El vestido demuestra que el terror español puede combinar atmósfera, interpretación y mensaje sin depender de grandes efectos. La película sabe inquietar desde lo cotidiano y transformar lo familiar en una fuente de miedo real.
★★½
El vestido llega como uno de los estrenos más comentados del terror español de 2026, con el principal atractivo de Belén Rueda encabezando el reparto en su regreso al género. Un título que promete intensidad y compromiso emocional en una historia en la que conviven lo sobrenatural con el drama familiar.
La película nos traslada a un momento vital en la historia de Alicia y su hija Carla: intentando empezar de cero tras un divorcio traumático en una antigua casa que pronto se revela mucho más inquietante de lo que parece.
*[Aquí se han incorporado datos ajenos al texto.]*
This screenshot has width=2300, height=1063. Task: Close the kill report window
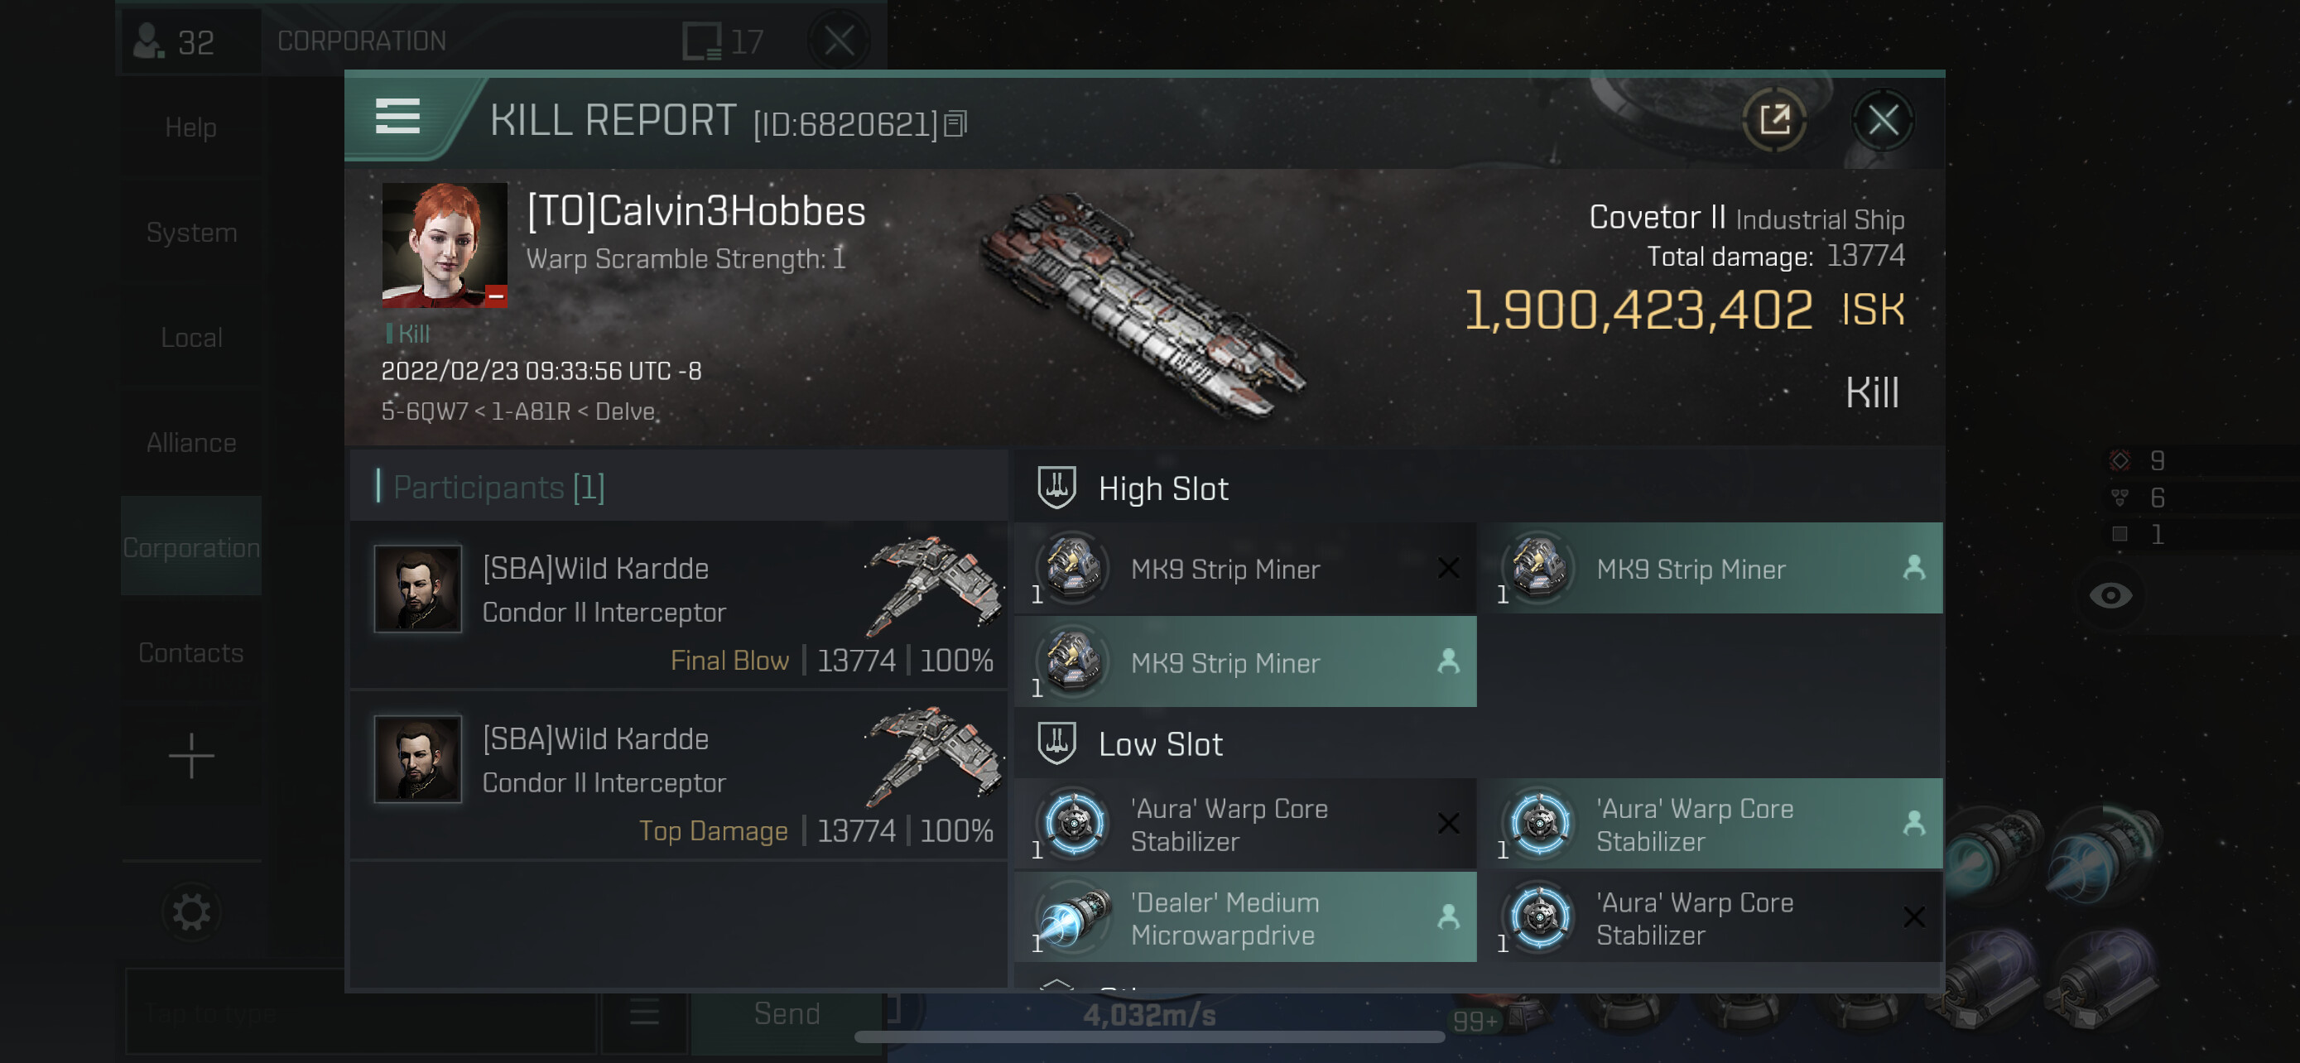[1883, 120]
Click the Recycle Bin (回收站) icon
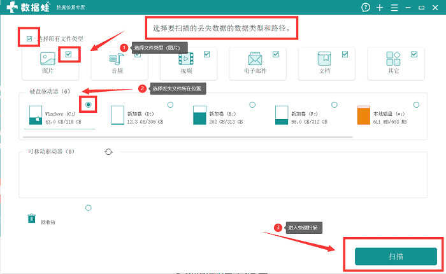 pos(32,219)
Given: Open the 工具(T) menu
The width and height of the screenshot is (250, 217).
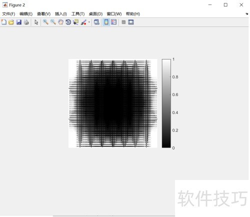Looking at the screenshot, I should point(78,14).
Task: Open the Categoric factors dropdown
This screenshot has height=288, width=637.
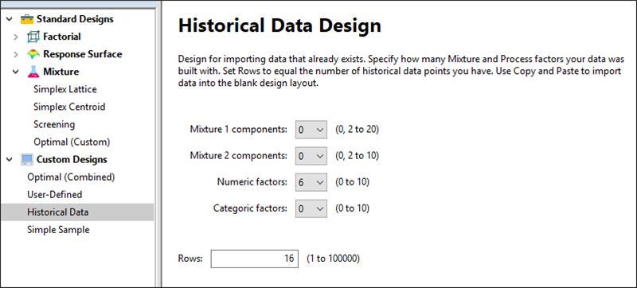Action: click(x=311, y=208)
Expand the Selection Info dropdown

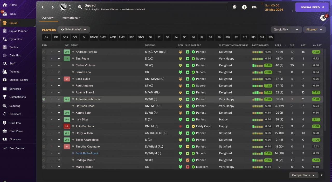coord(74,30)
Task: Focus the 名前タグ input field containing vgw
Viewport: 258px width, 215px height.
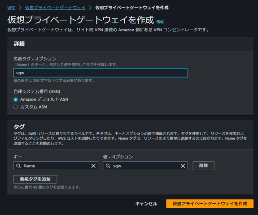Action: coord(101,73)
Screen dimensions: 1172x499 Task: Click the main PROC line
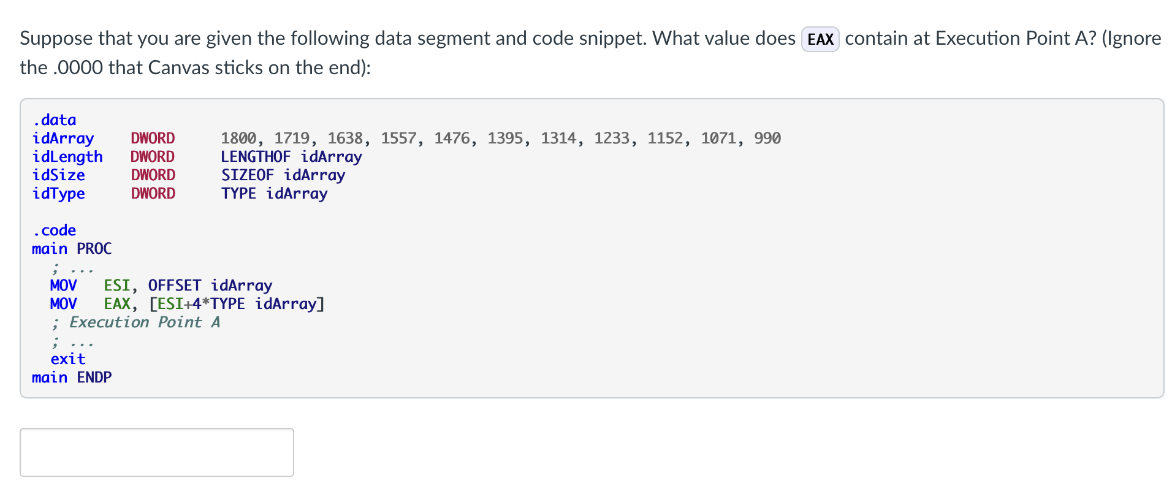(72, 248)
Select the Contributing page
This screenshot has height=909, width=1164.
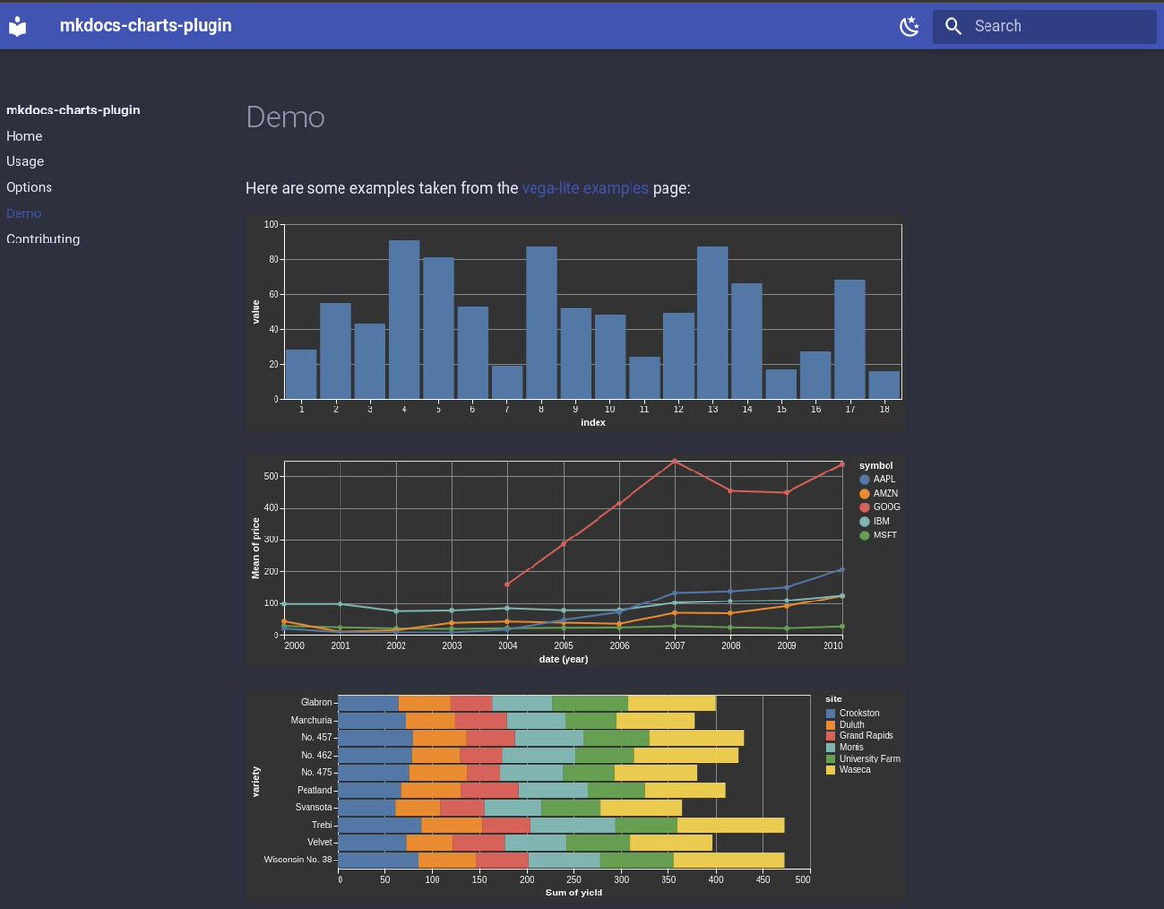[43, 239]
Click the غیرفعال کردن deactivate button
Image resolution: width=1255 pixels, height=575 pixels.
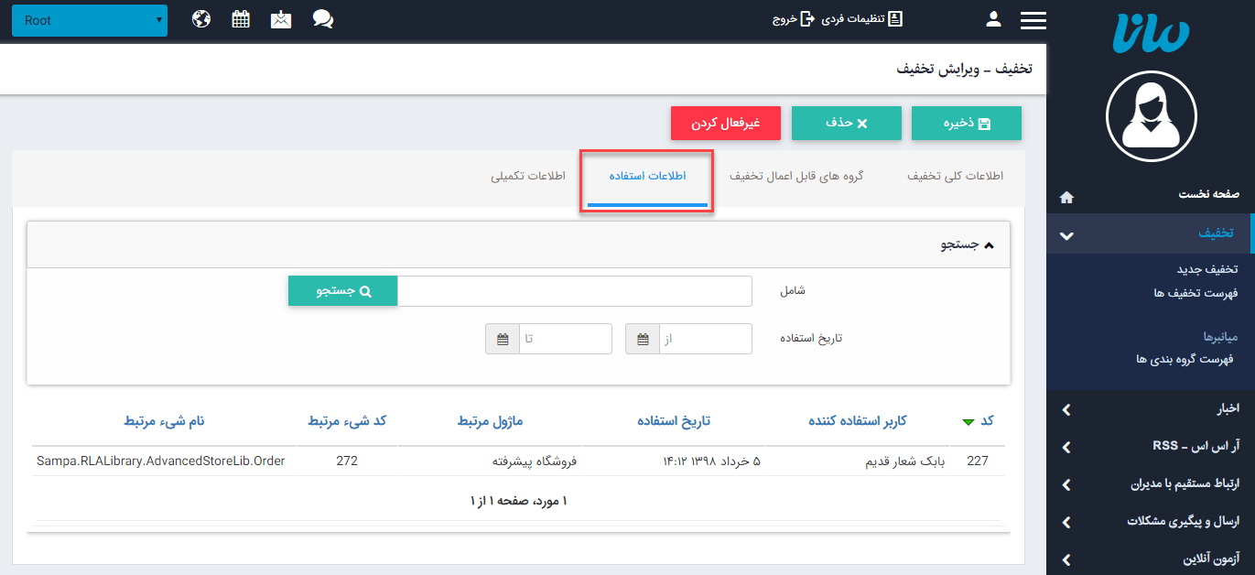tap(726, 123)
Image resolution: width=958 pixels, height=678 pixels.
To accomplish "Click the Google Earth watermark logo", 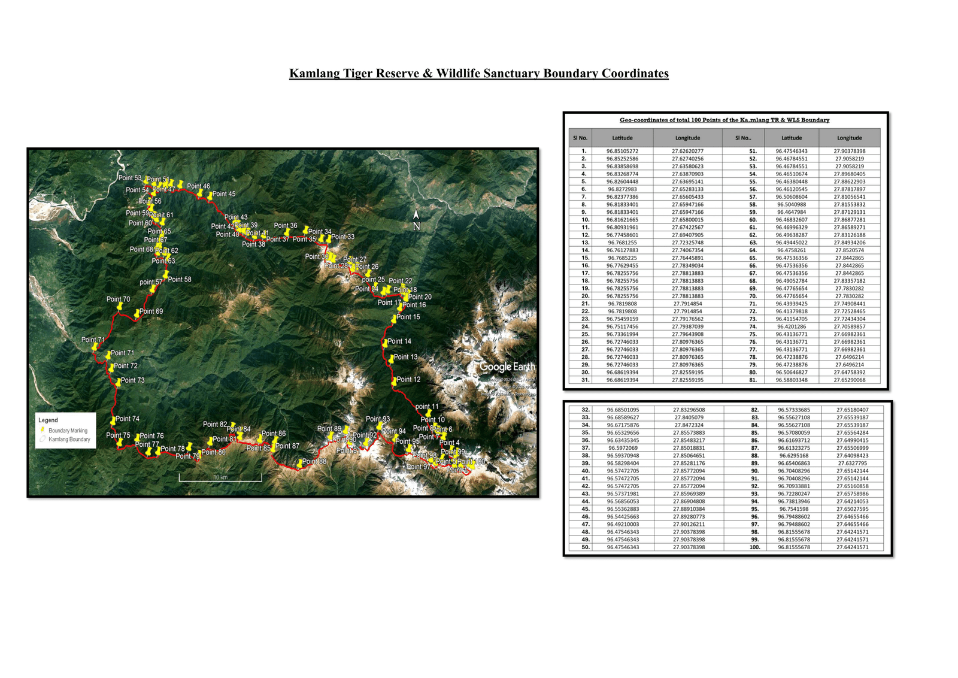I will 507,367.
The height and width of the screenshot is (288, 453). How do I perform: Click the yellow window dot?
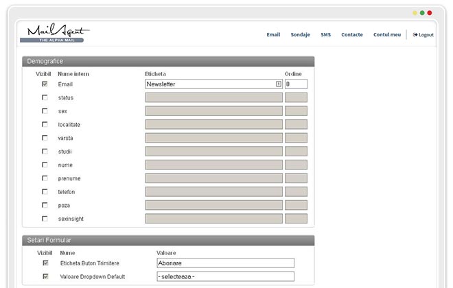point(415,12)
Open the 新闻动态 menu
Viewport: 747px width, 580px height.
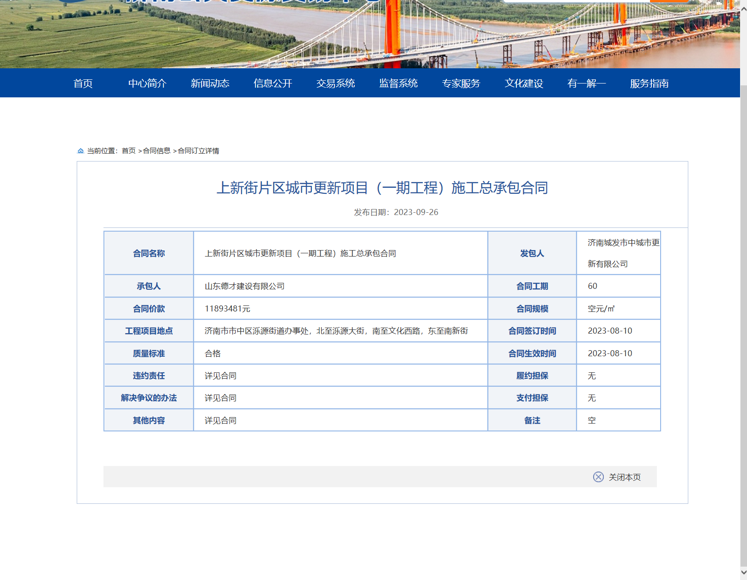pos(210,84)
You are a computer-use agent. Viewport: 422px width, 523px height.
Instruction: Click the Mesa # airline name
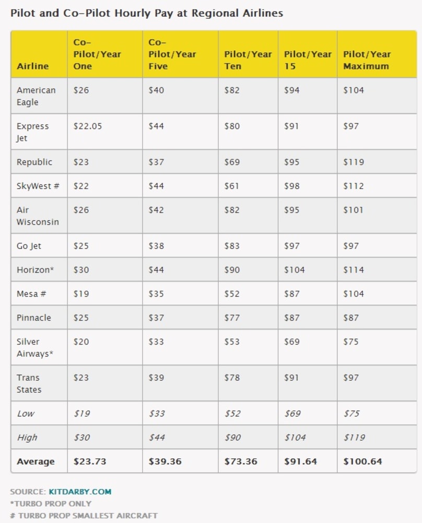31,294
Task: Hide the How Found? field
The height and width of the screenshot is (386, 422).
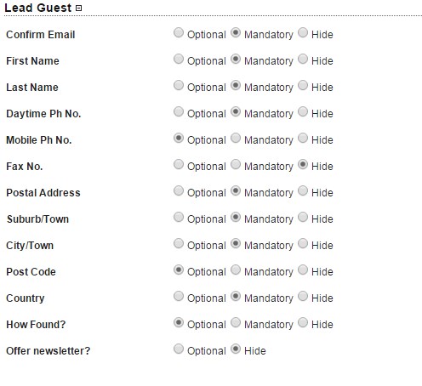Action: pyautogui.click(x=303, y=322)
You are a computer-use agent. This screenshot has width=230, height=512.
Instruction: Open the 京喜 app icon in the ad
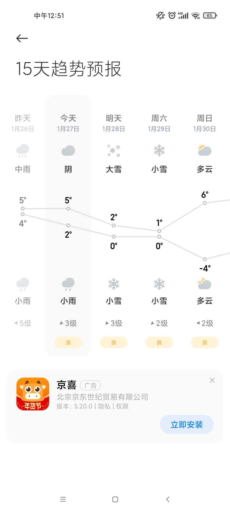coord(33,394)
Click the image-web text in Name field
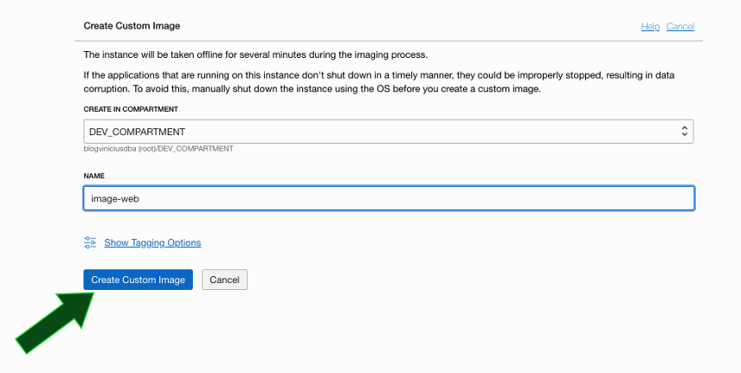The image size is (741, 373). coord(116,198)
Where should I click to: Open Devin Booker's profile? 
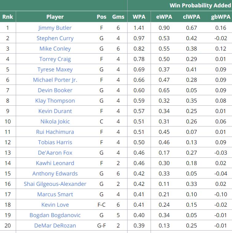tap(55, 90)
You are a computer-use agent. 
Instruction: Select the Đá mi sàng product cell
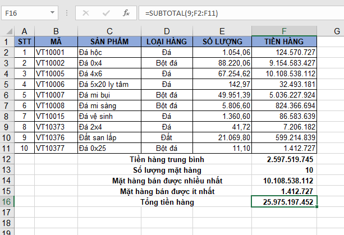(109, 105)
El misterio se enreda en torno a un vestido azul hallado en la vivienda, que actúa como catalizador de fenómenos perturbadores y un pasado oscuro que amenaza con resurgir. Jacob Santana sabe aprovechar localizaciones y elenco reducido.
Desde el primer momento, la cinta sigue la corriente predominante en los últimos años del terror con mensaje, apostando por el miedo terrenal y lo psicológico más que por sustos abruptos o efectos espectaculares. La presencia de la casa como un elemento narrativo por sí mismo y la forma en que se construye la tensión funcionan bien en tramos concretos. Aún así, El vestido no escapa a sus debilidades y el guion, que coquetea con temas interesantes como la sobreprotección, la culpa y la herencia emocional, nunca termina de desarrollar esas ideas con la profundidad y deja la sensación de que algunas puertas dramáticas se abren sin llegar a cerrarse.
La interpretación de Belén Rueda es, sin duda, uno de los pilares que sostienen la película: su forma de transmitir miedo, vulnerabilidad y determinación anclan el relato. Su compromiso con el papel aporta solidez emocional a una historia que, si dependiera solo de los giros argumentales se quedaría algo corta.
En definitiva, El vestido es una propuesta con aciertos notables y algún tropiezo, un trabajo que se deja ver por sus intenciones. Hay momentos en los que la película sobresale por su manejo del suspense. La dirección intenta rendir homenaje a los clásicos del género y a la vez imprimir una voz propia.